Am Wochenende setzten dann gleich Wind und Sturmböen ein. Das konnte den 18-Meter-Riesen allerdings nicht in seinen Grundfesten erschüttern, sagt Stadtbrandinspektor Harald Albert auf Anfrage. Allerdings trieb die Stadtverantwortlichen am Sonntag eine ganz andere Furcht um, denn der anhaltende Regen und Schneefall der jüngsten Tage hatte die Saale um Einiges anschwellen lassen. "Wir beobachteten die Pegelstände und hatten etliche Telefon-Konferenzen", beschreibt der Feuerwehrchef die spannende Lage.

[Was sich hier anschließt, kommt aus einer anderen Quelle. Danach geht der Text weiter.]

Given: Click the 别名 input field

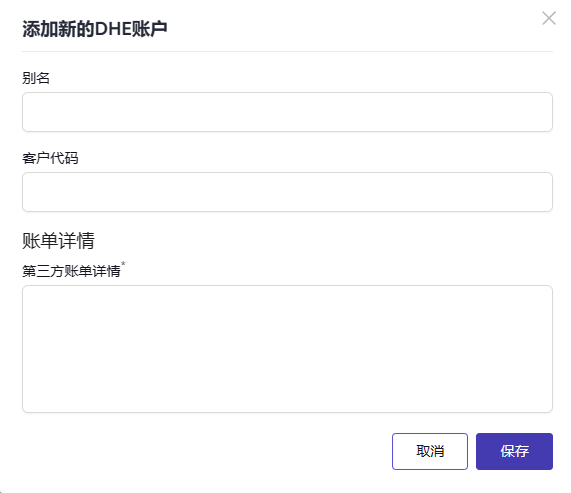Looking at the screenshot, I should click(287, 112).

Schon am Freitag drängten sich die Besucher auf der Bad Kissinger Ludwigsbrücke, um dem Spektakel beizuwohnen. Foto: Isolde Krapf

"Wir standen schon Gewehr bei Fuß." Bis dann am Sonntagabend gegen 22.30 Uhr zum Glück der auch für den Landkreis Bad Kissingen ausschlaggebende Saale-Pegel in Salz bei Bad Neustadt " schlagartig gefallen" sei. "Sonst hätten wir am Montag um den Weihnachtsbaum vorsichtshalber Sandsäcke herumpacken müssen." Umgefallen wäre die Bierkasten-Pyramide aber nicht, versichert Albert, denn schließlich ist sie ja nach einem genau ausgeklügelten Bauplan und unter Aufsicht des Ingenieurbüros Munzinger (Neustadt/Aisch) errichtet worden.  Die Gefahr sei jetzt erst mal gebannt, sagt der Stadtbrandinspektor und hofft, dass das auch über die stillen Tage so bleibt.

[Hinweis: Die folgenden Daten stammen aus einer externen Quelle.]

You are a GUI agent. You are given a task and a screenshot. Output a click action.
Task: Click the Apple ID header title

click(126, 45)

Der Riese steht noch bis 1. Januar

Der Bierkasten-Christbaum ist nun bis einschließlich 1. Januar in der Kurstadt zu bewundern. Am 2. Januar wird der Riese eingelegt, sagt Romina Satiro von der Antenne-Bayern-Pressestelle (München). Etliche Helfer hätten für diesen Tag bereits zugesagt, so dass man an der Europawiese wieder mit den Feuerwehren und der DLRG, dem THW und der Kurgärtnerei, dem Servicebetrieb und dem Bauunternehmen Schick rechnen könne.

Das Weltrekordergebnis von 18,35 Metern Höhe war am Freitag, unter Aufsicht des Leiters der Bad Kissinger Polizeiinspektion Stefan Haschke und der bayerischen Bierkönigin Veronika Ettstaller, feierlich vermerkt worden. Zusammen mit einem Video vom Aufbau wird es nun ans "Rekordinstitut für Deutschland" (RID, Hamburg) geschickt, sagt die Pressesprecherin des Radiosenders. Dort werde man die Sache prüfen, dann soll das Ergebnis im Buch "Weltrekorde made in Germany, Österreich, Schweiz" erscheinen.

Sind weitere Bierkasten-Weltwunder geplant?

Ob es auch 2020 wieder einen Bierkasten-Christbaum in einer anderen bayerischen Stadt geben wird, der natürlich noch weiter in den Himmel wachsen muss als der jetzige in Bad Kissingen, darüber habe man sich bei Antenne Bayern noch keine Gedanken gemacht, sagt Satiro. "Jetzt freuen wir uns erst mal, dass die Aktion in Bad Kissingen so gut ankam."